[start of RECORD SET]

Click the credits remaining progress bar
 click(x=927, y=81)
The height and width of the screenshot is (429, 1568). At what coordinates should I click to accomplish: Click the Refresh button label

[end of RECORD SET]
[start of RECORD SET]

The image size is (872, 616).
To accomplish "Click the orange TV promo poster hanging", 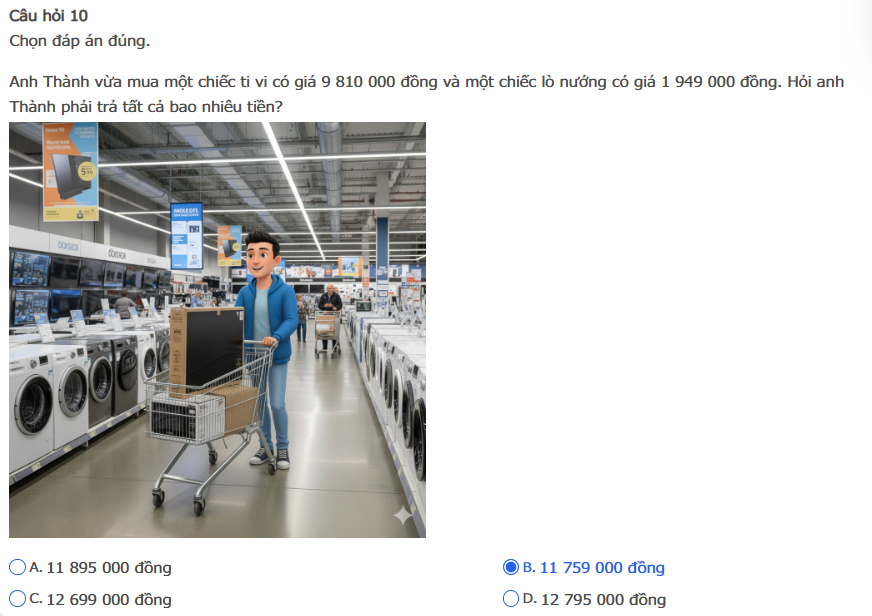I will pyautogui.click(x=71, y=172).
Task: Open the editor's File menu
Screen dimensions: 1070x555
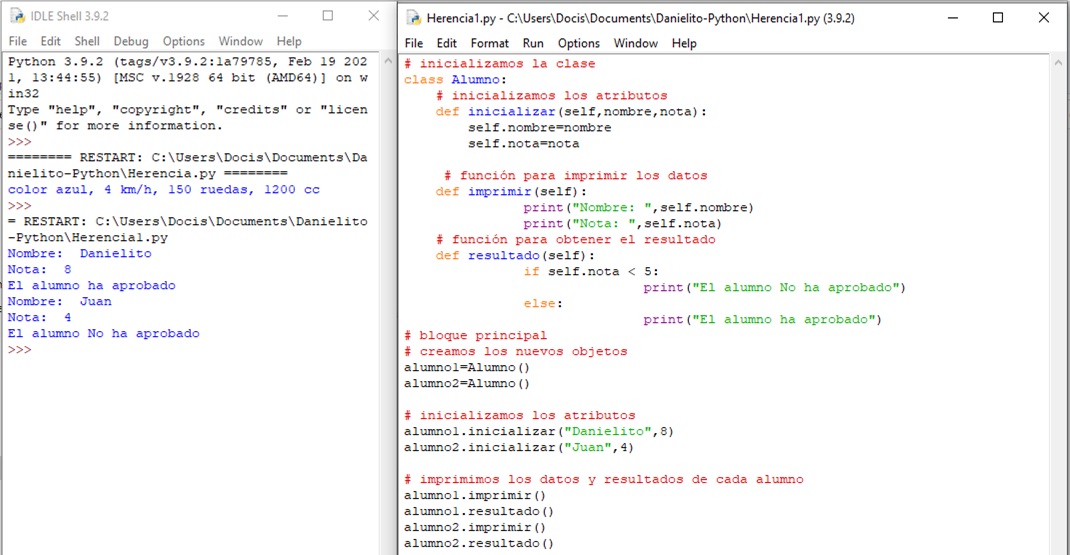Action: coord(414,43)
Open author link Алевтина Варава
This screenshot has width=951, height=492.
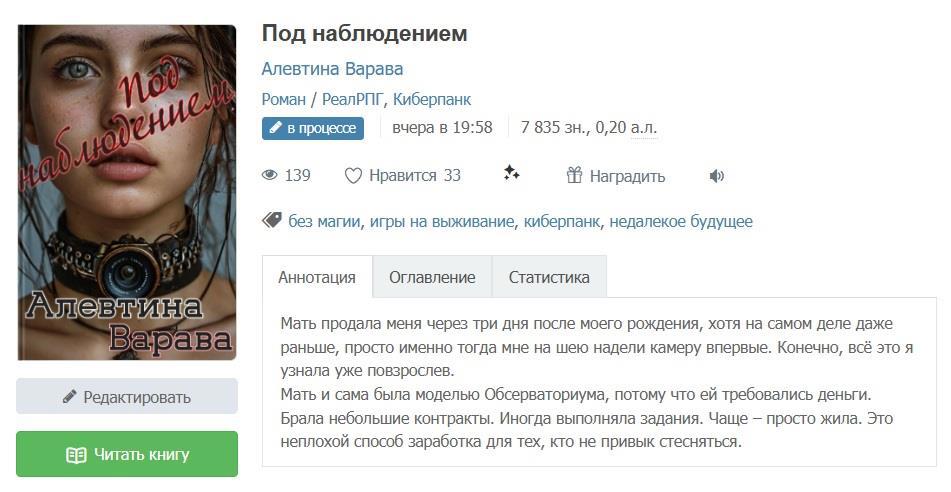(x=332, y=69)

[end of RECORD SET]

* [STATED TASK]: Pull out each line in the items above that contains the string "height". Case matters.

* [ANSWER]:
The height and width of the screenshot is (429, 1568). At what coordinates should I click to accomplish: Click the Refresh button label
This screenshot has width=951, height=492.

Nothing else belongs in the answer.